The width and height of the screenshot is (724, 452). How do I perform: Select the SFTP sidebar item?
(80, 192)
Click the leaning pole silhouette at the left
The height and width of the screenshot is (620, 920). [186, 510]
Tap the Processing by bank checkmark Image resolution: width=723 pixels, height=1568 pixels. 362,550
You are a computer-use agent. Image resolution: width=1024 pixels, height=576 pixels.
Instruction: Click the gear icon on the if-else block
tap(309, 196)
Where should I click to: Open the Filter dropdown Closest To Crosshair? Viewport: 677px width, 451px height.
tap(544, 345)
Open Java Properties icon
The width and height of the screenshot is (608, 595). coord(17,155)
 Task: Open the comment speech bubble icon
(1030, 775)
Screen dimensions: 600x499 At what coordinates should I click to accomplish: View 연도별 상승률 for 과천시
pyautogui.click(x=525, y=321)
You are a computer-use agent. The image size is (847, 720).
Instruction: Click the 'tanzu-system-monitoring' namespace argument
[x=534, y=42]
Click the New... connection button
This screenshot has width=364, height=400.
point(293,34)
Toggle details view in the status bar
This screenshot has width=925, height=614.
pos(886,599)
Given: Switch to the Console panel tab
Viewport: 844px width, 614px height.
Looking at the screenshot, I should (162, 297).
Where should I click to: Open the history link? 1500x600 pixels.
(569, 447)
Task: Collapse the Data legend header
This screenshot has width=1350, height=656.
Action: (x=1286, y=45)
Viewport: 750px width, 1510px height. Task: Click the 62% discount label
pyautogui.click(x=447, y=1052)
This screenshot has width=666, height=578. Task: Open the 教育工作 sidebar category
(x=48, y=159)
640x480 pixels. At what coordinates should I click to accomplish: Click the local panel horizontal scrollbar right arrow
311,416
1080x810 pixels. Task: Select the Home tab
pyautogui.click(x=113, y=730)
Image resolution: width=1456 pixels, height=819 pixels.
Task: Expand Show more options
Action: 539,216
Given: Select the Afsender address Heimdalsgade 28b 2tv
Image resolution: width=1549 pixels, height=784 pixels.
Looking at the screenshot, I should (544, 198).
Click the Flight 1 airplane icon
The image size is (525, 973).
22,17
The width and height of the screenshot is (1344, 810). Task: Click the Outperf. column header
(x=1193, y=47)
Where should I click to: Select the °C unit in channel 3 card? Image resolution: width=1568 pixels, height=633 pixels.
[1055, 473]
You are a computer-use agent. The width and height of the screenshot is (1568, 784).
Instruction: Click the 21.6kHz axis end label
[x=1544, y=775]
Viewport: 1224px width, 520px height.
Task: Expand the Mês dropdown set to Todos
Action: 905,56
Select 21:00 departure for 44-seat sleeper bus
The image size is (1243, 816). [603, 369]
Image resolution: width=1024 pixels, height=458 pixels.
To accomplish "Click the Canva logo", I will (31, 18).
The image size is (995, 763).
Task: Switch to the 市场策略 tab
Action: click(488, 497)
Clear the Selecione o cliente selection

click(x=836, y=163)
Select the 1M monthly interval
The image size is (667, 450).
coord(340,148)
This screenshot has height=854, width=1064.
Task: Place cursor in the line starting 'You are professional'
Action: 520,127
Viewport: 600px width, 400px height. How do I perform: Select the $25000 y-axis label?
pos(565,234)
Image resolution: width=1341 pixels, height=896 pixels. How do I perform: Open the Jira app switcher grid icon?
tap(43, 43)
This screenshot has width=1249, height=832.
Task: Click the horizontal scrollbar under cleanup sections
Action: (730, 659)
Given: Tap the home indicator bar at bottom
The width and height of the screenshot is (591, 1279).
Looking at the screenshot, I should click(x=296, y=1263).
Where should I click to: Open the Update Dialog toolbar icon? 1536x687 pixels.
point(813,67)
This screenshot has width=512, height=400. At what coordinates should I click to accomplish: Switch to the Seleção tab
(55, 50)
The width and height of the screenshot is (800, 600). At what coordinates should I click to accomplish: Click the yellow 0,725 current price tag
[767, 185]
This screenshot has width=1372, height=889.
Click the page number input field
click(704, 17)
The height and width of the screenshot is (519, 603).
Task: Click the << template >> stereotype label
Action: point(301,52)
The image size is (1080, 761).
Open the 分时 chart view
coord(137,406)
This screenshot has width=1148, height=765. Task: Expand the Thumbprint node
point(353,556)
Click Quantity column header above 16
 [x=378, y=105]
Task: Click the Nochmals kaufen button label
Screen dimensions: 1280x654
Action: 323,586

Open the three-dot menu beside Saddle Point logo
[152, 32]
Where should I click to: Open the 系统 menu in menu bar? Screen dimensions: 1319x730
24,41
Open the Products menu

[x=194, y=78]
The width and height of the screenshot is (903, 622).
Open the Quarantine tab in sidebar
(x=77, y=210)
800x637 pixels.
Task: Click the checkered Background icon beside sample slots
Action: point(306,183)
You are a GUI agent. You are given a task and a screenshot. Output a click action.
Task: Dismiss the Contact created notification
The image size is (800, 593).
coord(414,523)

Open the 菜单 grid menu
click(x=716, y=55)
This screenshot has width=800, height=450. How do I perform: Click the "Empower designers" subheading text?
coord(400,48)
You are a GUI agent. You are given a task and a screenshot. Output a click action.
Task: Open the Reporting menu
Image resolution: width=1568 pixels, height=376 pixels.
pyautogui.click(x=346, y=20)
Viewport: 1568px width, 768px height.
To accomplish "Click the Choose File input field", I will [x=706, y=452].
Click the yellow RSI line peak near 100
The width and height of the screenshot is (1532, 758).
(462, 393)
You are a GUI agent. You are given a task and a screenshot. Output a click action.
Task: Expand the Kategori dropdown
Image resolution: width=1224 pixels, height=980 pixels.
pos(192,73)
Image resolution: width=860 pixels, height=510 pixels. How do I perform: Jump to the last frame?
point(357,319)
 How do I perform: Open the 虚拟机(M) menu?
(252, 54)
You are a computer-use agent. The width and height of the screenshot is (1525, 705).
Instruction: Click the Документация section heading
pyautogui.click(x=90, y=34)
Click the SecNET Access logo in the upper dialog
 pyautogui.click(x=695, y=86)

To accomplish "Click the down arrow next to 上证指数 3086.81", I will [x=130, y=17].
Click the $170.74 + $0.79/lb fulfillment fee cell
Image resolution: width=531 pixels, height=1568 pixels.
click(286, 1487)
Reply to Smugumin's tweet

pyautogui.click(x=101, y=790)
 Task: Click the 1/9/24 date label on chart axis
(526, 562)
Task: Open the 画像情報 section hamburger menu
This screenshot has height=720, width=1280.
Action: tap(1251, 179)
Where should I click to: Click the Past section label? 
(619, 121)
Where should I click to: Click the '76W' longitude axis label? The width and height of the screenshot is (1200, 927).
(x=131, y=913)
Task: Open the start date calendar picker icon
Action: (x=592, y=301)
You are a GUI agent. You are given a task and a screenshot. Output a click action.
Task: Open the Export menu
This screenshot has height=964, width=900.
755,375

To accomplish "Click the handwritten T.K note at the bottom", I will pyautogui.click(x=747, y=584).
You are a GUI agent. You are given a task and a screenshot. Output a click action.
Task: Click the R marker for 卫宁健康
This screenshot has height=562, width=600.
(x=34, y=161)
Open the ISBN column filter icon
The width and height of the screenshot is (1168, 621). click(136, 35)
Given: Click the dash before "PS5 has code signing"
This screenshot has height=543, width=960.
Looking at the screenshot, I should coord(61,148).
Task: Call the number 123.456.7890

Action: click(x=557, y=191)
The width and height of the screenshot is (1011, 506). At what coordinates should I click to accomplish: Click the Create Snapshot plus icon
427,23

○ ○ ○ ○

→ What is expected
Look through the entries above, and wherever a line holds the word "bottom", copy it.

→ Exercise answer
Given: Tap the home indicator bar at bottom
To accomplish "Click the handwritten T.K note at the bottom", I will pyautogui.click(x=747, y=584).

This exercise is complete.